Our culture stands in stark contrast to this approach, and many voices acculturated to the dominant Western paradigm will certainly be quick to dismiss the championing of such practices as superstition, cultural fetishization, and the unscientific placebo of antiquated savages. But in this dismissal and demonization, I submit that we lose a gift that our failing culture sorely needs. We seek to conquer nature, and subdue weakness, and solve addiction via eradication. But what’s lost in this mad dance is that tobacco, and nature or our bodies in general, is not simply an object to be used. Rather, it is a sacred plant – for some cultures, the most sacred – that has been employed reverentially and with respect for thousands of years. This is to say that tobacco, far from being a demon, has the capacity to carry and transmit sanctity and a devotion to the deeper mystery and meaning of our lives.
This is not to say that we should chain-smoke, or that there isn’t a deep value to physical health and an importance to its public encouragement. This is not a nihilist trope, or an invocation of hedonism that fulfills itself in folly. It is also not a dismissal of the ravages of addiction, which are exceedingly painful and real and are themselves the outgrowth of the trauma and despair that emerge from disconnected cultures. There are a diverse range of ways to have a healthy relationship with tobacco, not the least of which is abstaining entirely from its use.
However, there are other ways to work with tobacco, ways that reflect a more balanced, compassionate, and ultimately sustainable lifestyle. By forming a working relationship with tobacco, we can find our way back into the world. Tobacco, as traditionally prepared, is a detoxifier and a messenger. It can be soaked and drank, powdered and snorted, offered and prayed with. A connected relationship with tobacco, and the natural world that follows, is not a matter of consumption. Rather, it is a matter of prayer. It is the initiation and renewal of a relationship with the mystery that binds us all.

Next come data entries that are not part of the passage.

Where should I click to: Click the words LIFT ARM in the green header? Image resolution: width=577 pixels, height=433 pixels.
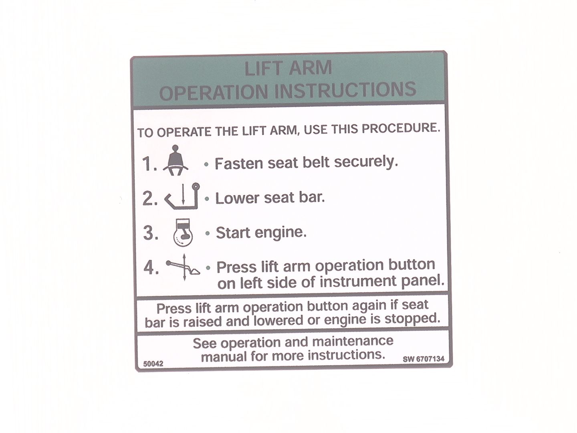288,68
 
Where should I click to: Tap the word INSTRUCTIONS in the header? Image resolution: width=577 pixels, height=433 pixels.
345,90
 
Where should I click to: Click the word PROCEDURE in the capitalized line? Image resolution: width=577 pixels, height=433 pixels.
401,128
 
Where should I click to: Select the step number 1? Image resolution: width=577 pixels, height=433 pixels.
149,164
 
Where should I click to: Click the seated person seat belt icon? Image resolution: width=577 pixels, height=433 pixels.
176,160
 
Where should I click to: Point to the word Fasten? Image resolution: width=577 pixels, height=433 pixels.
239,163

Health will always be one of the deepest values of life. But true health – soul health – cannot be judged on the rubric of purity. It cannot be judged based on the length of one’s lifespan. Indeed, to do so would be to corrupt our understanding of what health truly means. While terms like sacredness and spirituality can quickly, in our day and age, seem shallow, I’d like to suggest here that there is such a thing as the sacred, and that the sacred is intimately intertwined with our health. The sacred is not a transcendental ether, but rather a quality of relationship that we cultivate with the mystery of the world, both without and within the depths of our very soul.
Soul health, in one sense, is the product of initiations that open us to the profound fragility and fleeting nature of life. This fragility, however, should not solely inspire us to seek preservation, but rather to fully embrace and dive into the passing moments we have against vast odds been granted. Tobacco, in a prayerful sense, is an invitation into this world, this world that lies a level deeper. It is an initiation, across a threshold our culture avoids, into a world of wholeness and complexity, beyond the superficial pursuits and comprehensions of the day. It is a way of being “taken up” by the world. If a drag of a cigarette, or a pinch of a prayer, helps in that full-throated expression of our soul’s spark, it must be said to serve honorably a profound and beautiful purpose. More than physical health, more than living forever, this is what we most need to rediscover in our time.